At trial, Officer Gerjets testified that at the crime scene Corbett told him that Sanford had shot her because they had been in a relationship and had broken up and she was “transitioning in a relationship with Smith.” Sanford did not testify at the trial.

1. The evidence was sufficient to enable a rational trier of fact to find Sanford guilty beyond a reasonable doubt of the crimes of which he was convicted. Jackson v. Virginia, 443 U. S. 307 (99 SC 2781, 61 LE2d 560) (1979).
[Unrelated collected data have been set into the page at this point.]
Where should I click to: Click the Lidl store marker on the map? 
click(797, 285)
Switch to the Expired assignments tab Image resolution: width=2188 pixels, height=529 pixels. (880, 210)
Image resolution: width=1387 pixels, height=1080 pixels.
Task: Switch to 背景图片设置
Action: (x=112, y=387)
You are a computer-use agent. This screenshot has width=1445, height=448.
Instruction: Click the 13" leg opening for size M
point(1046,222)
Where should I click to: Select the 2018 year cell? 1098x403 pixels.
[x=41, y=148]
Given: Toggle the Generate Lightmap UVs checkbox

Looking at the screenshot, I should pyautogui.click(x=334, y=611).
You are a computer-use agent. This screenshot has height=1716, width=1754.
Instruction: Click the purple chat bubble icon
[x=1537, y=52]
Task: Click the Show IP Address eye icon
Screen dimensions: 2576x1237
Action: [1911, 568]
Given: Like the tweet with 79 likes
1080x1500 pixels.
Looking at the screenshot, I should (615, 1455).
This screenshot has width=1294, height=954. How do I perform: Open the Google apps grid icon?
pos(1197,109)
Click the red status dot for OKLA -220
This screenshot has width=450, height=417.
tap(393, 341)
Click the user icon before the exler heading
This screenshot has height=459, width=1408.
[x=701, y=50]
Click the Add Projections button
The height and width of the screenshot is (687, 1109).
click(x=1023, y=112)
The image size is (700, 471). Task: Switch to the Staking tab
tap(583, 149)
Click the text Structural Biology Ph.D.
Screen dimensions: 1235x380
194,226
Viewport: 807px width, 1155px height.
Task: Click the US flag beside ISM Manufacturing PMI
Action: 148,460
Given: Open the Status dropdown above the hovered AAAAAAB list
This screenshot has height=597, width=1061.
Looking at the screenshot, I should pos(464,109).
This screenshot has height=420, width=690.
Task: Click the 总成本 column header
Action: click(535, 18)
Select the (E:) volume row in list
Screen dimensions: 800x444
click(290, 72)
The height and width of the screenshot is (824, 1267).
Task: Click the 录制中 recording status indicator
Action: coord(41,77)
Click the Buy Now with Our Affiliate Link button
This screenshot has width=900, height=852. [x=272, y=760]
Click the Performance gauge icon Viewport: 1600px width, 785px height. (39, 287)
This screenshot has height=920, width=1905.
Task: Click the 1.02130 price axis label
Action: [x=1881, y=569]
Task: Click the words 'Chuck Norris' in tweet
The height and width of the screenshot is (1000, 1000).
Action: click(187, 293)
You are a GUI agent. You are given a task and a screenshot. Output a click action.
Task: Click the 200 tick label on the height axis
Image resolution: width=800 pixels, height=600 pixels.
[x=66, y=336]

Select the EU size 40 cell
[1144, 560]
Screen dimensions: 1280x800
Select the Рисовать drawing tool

2. Prior to the start of trial, the trial court held a hearing on Sanford’s motion to exclude statements made by Corbett to Officer Gerjets that Sanford had shot her. The statements were made as Corbett was waiting for help from emergency responders, and the trial court ruled that the statements were admissible into evidence *353 as dying declarations and as part of the res gestae. Sanford contends that such ruling was error because the statements inculpating him did not qualify as dying declarations in that Corbett was not in the “article of death” when she made the statements, and, in fact, did not die until several hours later; he further argues that Corbett’s statements were not admissible under the rationale of res gestae because they were made in response to police questioning, and that even if the statements qualify as either dying declarations or part of the res gestae, the analysis in Crawford v. Washington, 541 U. S. 36 (124 SC 1354, 158 LE2d 177) (2004), should be applied to find them inadmissible. However, the contentions are unavailing.

One of the requirements for a statement to be admissible as a dying declaration is that the deceased must have been conscious of his condition.. .. OCGA § 24-3-6. 2 It need only appear to the court from the circumstances of the case that there was a probability that the deceased was conscious of his condition at the time he made the statement... . The testimony introduced as dying declarations need not contain any statement by the deceased to the effect that he was conscious of impending death at the time the declarations were made, since this may be inferred from the nature of the wounds and other circumstances.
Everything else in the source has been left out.